Start of Dataset records

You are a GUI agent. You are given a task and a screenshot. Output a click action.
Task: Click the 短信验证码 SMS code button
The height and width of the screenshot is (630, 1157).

End of Dataset records
Start of Dataset records

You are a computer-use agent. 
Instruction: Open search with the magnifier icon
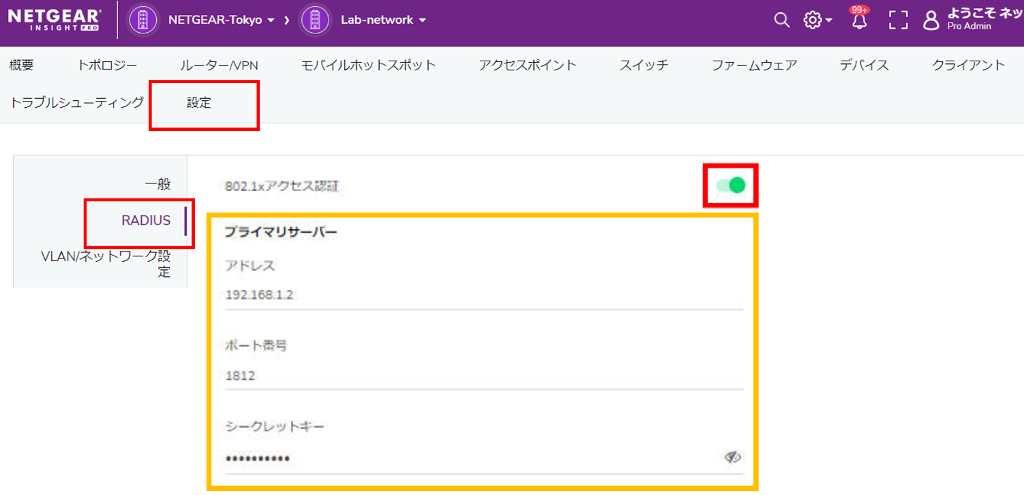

End of Dataset records

## [Brief]
Pick out each line in the records above that contains the string "agent". Case counts.

## [Written response]
You are a GUI agent. You are given a task and a screenshot. Output a click action.
You are a computer-use agent. 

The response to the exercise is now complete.